--- Records shown ---
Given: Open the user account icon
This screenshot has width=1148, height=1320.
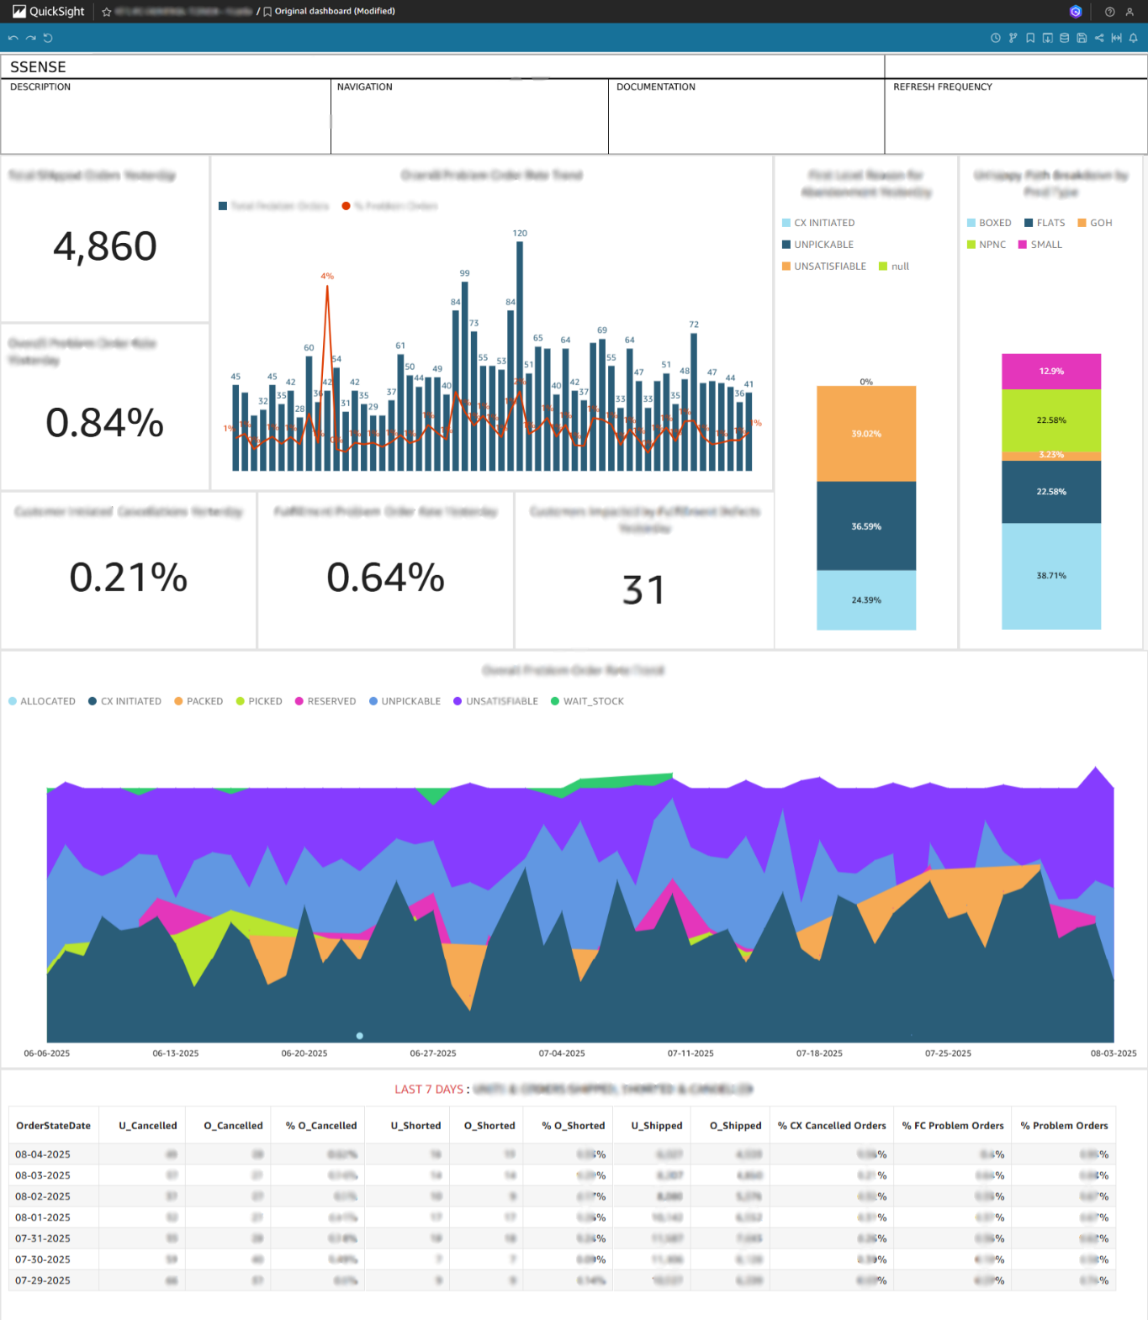Looking at the screenshot, I should [1129, 12].
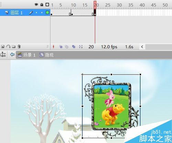The width and height of the screenshot is (172, 143).
Task: Switch to 场景 1 in edit bar
Action: tap(26, 55)
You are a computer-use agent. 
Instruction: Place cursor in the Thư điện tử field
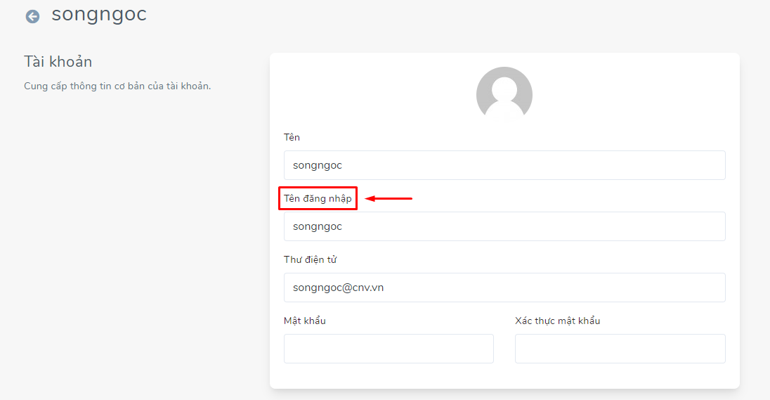[x=504, y=288]
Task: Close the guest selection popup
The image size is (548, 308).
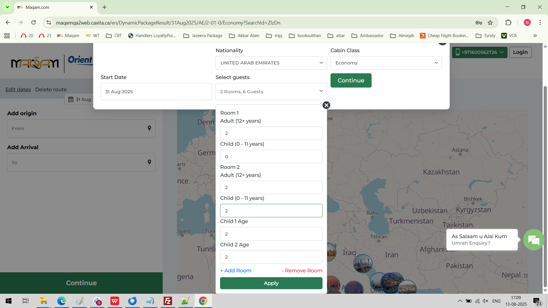Action: (x=326, y=105)
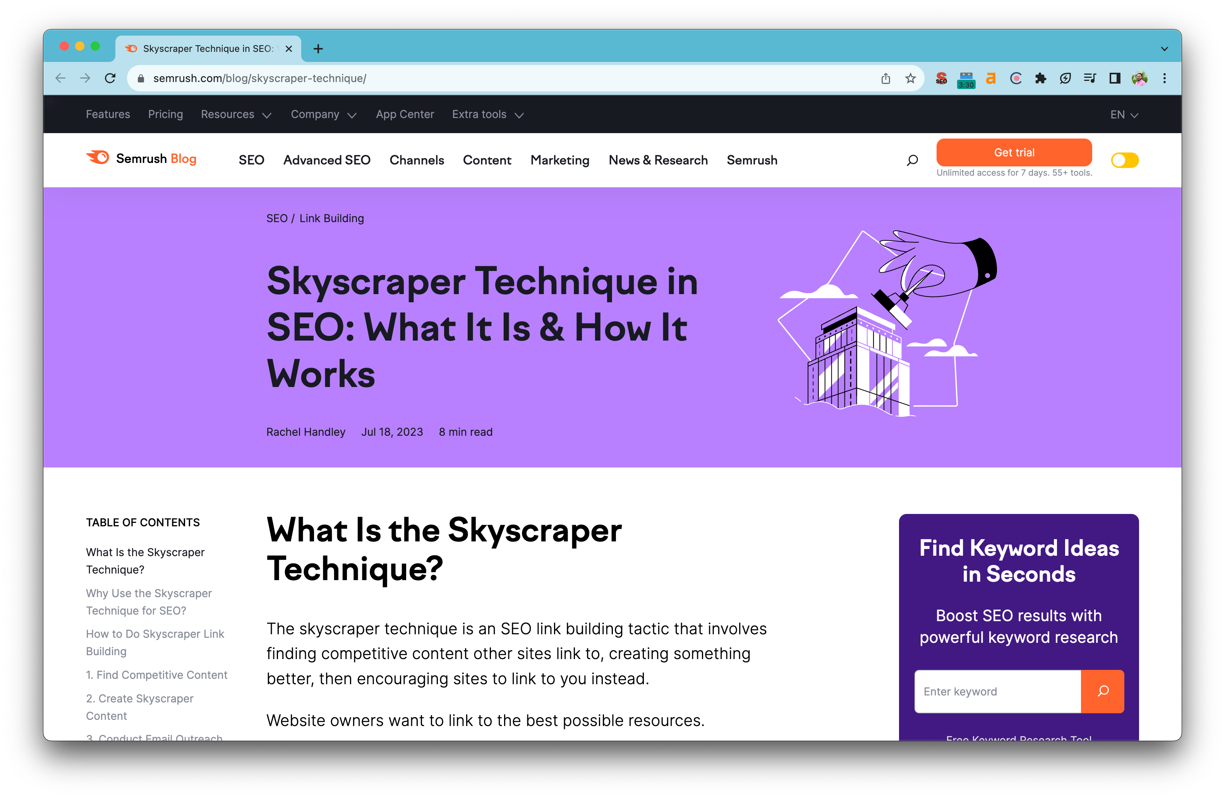Select the Advanced SEO menu item
The image size is (1225, 798).
tap(327, 161)
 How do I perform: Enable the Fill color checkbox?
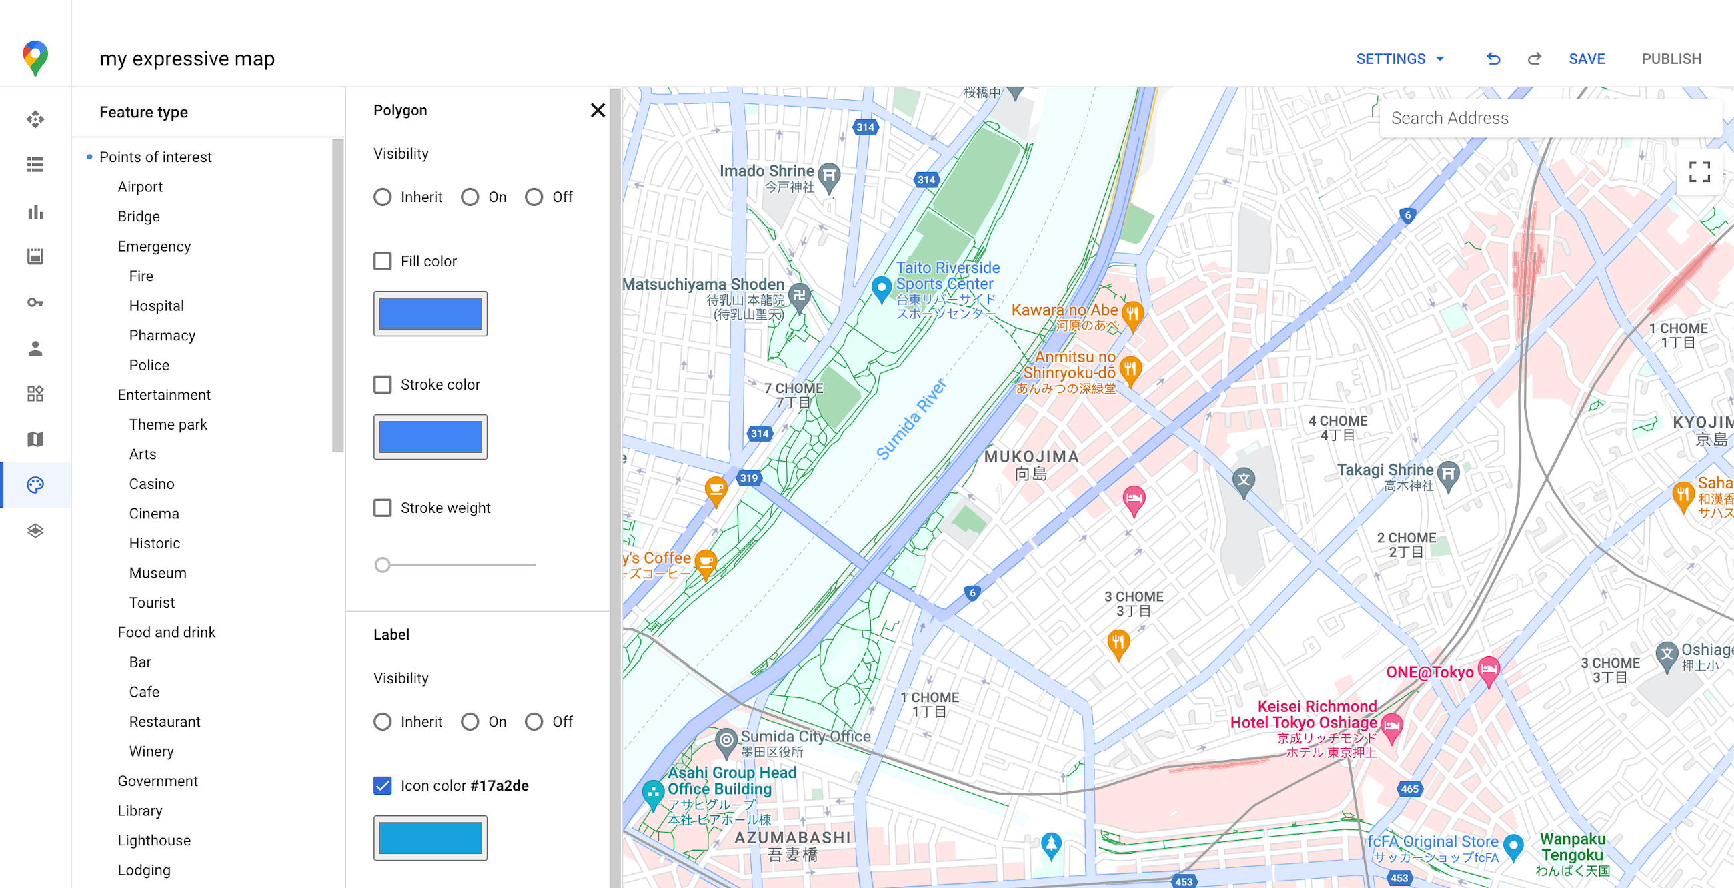[382, 261]
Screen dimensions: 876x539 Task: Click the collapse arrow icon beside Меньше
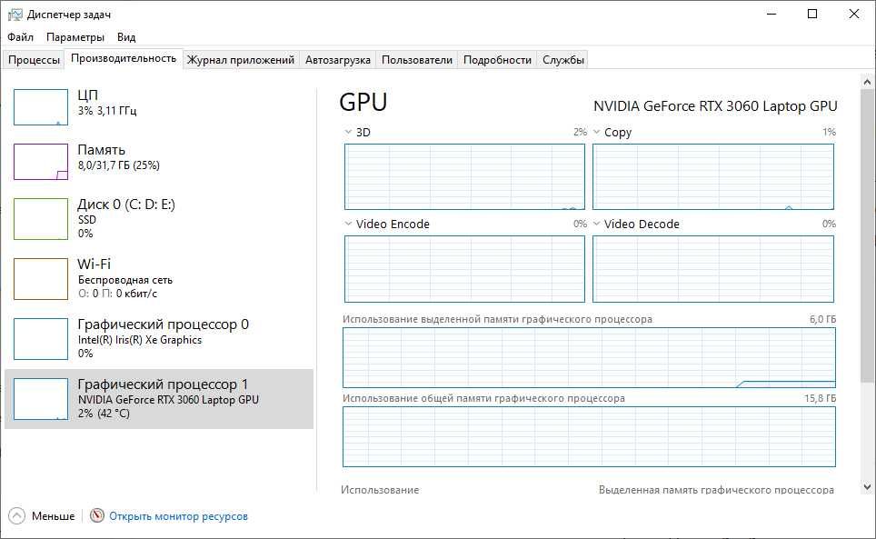coord(17,515)
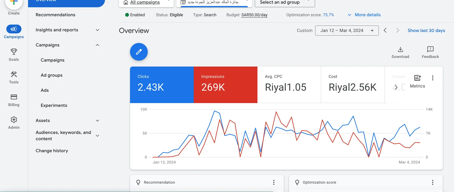This screenshot has height=192, width=454.
Task: Toggle the Clicks metric tile
Action: 162,85
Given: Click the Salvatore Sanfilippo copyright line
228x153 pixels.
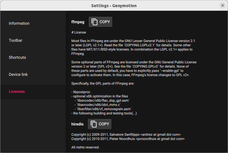Looking at the screenshot, I should 126,135.
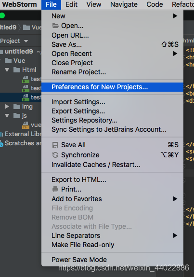Collapse the js folder arrow
The image size is (194, 277).
tap(7, 116)
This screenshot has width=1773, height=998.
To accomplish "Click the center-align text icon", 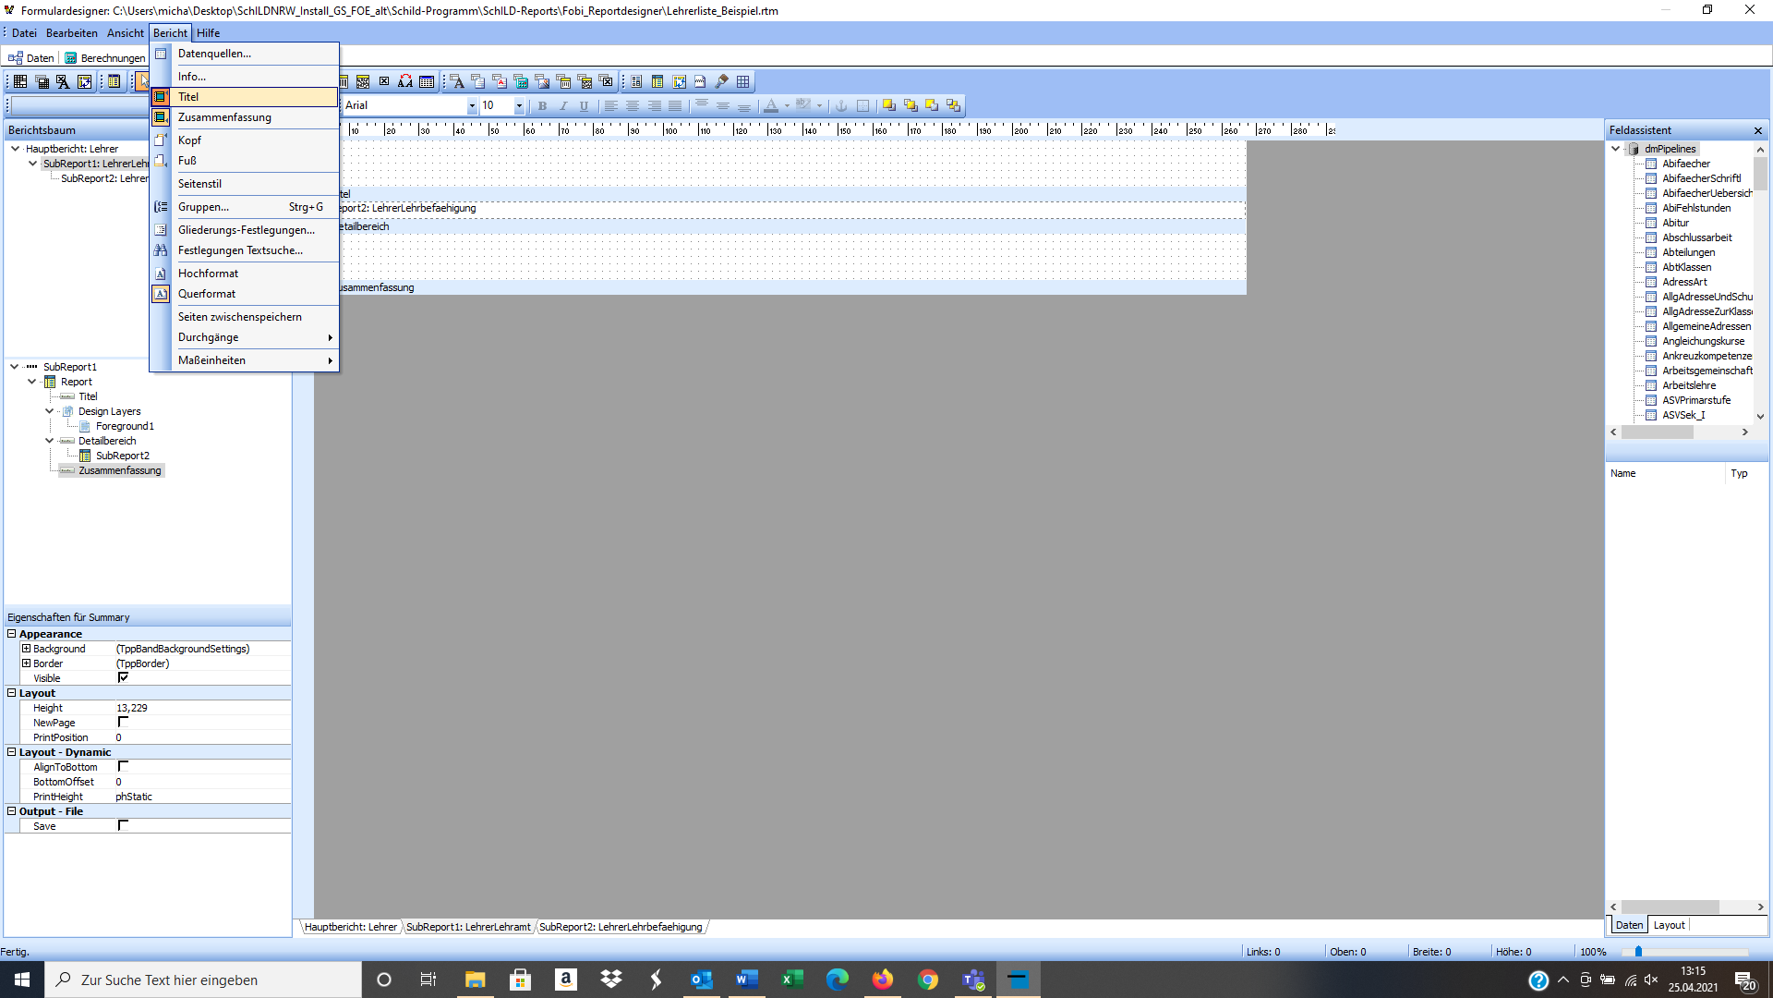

--- What needs to be done ---
Write out all the items again, replacing "Given" with "Goal" and keeping everything else the same. Leave the pictures out.

--- Solved exercise ---
Goal: Open the user account icon
This screenshot has width=1148, height=1320.
Looking at the screenshot, I should [1129, 12].
The width and height of the screenshot is (172, 143).
Task: Switch to 场景 1 in edit bar
Action: tap(26, 55)
You are a computer-use agent. 
Instruction: Place cursor in the Thư điện tử field
[x=504, y=288]
Task: Close the guest selection popup
The image size is (548, 308).
Action: (x=326, y=105)
Select the Advanced SEO menu item
The image size is (1225, 798).
tap(327, 161)
 How do I perform: Enable the Fill color checkbox?
[382, 261]
Screen dimensions: 876x539 Task: Click the collapse arrow icon beside Меньше
coord(17,515)
This screenshot has height=192, width=454.
Task: Toggle the Clicks metric tile
Action: 162,85
Goal: Click the Salvatore Sanfilippo copyright line
228x153 pixels.
Looking at the screenshot, I should 126,135.
Collapse the js folder arrow
The image size is (194, 277).
tap(7, 116)
This screenshot has width=1773, height=998.
To accomplish "Click the center-align text icon", 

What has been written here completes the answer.